Etwas brach in Tolpan zusammen. Verwirrte Erinnerungen an Laurana, die verzweifelt gegen den bösartigen Zauberer kämpfte, der die Kugel bewachte, Laurana, die gegen Drakonier kämpfte, Laurana, die ihren Bogen auf den weißen Drachen abgeschossen hatte, Laurana, die ihn so liebevoll gepflegt hatte, als er todkrank daniederlag. Von ihrem eigenen Volk verstoßen zu werden, während sie verzweifelt daran arbeitete, es zu retten, während sie soviel geopfert hatte...

»Seid still!« hörte Tolpan sich selbst schreien. »Seid sofort still, und hört mir zu!«

Zu seinem Erstaunen hörten alle auf zu reden und starrten ihn an.

Da er nun seine Zuhörerschaft hatte, wurde Tolpan klar, daß er überhaupt nicht wußte, was er diesen wichtigen Leuten sagen sollte. Aber er wußte, er mußte etwas sagen. Trotz allem, dachte er, es war mein Fehler – ich habe über diese verdammten Kugeln gelesen. Er schluckte, glitt von seiner Bank und ging auf den Weißstein und die zwei feindlichen Gruppen zu, die um ihn herum standen. Einen Moment lang hatte er den Eindruck, daß Fizban unter seinem Hut grinste.

»Ich... ich...«, stammelte der Kender und überlegte, was er nun sagen sollte. Aber eine plötzliche Inspiration rettete ihn.

»Ich verlange das Recht, mein Volk zu vertreten«, sagte Tolpan stolz, »und nehme meinen Platz bei den beratenden Mitgliedern ein.«

Er warf seinen langen Zopf über die Schulter und ging auf die Kugel der Drachen zu. Der Weißstein ragte hoch über ihm.

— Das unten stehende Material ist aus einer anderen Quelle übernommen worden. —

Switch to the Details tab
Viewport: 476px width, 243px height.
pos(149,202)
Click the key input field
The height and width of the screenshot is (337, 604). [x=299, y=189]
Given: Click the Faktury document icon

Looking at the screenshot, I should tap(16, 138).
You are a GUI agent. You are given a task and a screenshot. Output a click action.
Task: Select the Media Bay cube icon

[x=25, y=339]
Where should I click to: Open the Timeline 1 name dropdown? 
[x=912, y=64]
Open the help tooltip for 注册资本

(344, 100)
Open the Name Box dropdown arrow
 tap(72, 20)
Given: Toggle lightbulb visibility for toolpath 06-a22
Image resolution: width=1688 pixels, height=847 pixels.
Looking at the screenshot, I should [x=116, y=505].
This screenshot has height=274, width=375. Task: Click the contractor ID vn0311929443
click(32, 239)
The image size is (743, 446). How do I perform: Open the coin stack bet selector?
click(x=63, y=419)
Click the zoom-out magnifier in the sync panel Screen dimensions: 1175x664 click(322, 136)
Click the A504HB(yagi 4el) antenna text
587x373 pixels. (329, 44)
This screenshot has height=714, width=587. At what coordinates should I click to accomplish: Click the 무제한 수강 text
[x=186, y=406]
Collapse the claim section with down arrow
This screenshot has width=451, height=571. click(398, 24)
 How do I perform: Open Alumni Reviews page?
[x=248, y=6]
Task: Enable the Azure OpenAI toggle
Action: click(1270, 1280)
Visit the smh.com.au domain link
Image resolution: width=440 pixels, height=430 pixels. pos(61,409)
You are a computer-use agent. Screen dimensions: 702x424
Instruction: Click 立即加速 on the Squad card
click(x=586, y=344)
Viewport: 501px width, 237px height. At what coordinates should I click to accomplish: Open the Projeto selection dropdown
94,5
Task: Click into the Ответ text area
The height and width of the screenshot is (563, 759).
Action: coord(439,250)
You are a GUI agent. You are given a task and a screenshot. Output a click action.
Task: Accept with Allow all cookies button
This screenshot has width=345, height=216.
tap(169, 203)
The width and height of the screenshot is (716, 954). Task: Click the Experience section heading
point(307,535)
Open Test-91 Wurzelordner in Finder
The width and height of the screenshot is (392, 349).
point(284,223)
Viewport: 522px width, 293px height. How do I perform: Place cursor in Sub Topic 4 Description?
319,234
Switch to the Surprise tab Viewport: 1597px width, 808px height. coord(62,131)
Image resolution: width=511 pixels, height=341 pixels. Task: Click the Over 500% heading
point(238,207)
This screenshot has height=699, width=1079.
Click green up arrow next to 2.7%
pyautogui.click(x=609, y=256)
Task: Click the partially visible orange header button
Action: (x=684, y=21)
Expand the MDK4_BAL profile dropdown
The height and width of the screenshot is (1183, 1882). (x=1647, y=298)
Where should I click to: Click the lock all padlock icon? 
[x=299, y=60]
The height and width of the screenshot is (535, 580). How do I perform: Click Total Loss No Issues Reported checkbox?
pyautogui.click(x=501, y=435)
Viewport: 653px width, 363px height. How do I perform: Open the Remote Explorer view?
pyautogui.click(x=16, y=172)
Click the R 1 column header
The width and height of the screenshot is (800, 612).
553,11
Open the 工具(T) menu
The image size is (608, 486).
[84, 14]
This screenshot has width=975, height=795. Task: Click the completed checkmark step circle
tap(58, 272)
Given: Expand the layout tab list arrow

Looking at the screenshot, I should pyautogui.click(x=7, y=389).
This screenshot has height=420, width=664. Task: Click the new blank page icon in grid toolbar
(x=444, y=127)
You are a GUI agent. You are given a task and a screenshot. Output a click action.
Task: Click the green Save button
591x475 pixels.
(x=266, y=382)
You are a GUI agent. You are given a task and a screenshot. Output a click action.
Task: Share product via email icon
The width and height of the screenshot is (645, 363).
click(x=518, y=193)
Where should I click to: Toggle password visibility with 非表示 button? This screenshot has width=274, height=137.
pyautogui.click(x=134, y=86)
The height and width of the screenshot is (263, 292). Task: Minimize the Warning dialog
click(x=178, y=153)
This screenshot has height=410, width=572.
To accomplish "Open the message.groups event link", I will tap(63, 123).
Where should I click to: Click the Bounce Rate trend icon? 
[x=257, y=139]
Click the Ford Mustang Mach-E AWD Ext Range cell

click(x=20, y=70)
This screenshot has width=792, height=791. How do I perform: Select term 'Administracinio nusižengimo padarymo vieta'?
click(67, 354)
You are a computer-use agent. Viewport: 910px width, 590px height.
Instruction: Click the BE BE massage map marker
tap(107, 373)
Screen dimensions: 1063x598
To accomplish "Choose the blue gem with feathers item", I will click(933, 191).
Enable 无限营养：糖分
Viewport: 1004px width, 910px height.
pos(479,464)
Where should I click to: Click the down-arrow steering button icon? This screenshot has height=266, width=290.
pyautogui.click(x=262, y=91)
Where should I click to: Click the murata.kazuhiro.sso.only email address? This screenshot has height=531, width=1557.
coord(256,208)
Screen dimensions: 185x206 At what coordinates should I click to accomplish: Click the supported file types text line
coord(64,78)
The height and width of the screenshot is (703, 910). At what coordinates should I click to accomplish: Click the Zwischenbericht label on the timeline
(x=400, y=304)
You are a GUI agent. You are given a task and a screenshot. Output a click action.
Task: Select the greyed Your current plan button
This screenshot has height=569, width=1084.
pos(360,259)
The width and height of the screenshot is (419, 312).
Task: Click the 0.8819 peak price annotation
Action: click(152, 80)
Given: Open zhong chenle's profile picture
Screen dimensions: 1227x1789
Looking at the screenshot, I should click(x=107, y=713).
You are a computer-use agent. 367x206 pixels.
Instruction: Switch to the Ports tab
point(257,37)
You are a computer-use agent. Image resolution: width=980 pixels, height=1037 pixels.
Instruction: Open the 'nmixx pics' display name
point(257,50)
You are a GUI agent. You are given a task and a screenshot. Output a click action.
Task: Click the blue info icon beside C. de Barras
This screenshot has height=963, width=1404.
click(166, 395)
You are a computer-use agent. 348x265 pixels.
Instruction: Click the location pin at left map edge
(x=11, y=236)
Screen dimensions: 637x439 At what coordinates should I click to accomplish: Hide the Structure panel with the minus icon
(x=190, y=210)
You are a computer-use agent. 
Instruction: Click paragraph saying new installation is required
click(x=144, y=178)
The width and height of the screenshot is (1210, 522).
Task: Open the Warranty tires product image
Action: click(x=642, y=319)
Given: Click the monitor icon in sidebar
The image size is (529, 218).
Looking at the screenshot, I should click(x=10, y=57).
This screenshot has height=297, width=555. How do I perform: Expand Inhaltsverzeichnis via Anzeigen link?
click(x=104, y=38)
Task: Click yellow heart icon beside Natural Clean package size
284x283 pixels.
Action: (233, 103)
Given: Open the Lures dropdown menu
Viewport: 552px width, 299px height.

Tolpan starrte auf den Stein, erbebte, dann richtete er seinen Blick auf Gunther und die Stimme der Sonnen.

Und dann wußte Tolpan, was er zu tun hatte. Er begann vor Angst zu zittern. Er – Tolpan Barfuß – der in seinem Leben nie Angst gehabt hatte! Er hatte Drachen ohne jedes Zittern gegenübergestanden, aber das Wissen, was er nun tun würde, erschreckte ihn. Seine Hände fühlten sich an, als ob er Schneebälle ohne Handschuhe formte. Seine Zunge war so lang, als ob sie nicht ihm gehörte. Aber Tolpan war entschlossen. Er mußte nur weiterreden, sie davon abhalten, seinen Plan zu erkennen.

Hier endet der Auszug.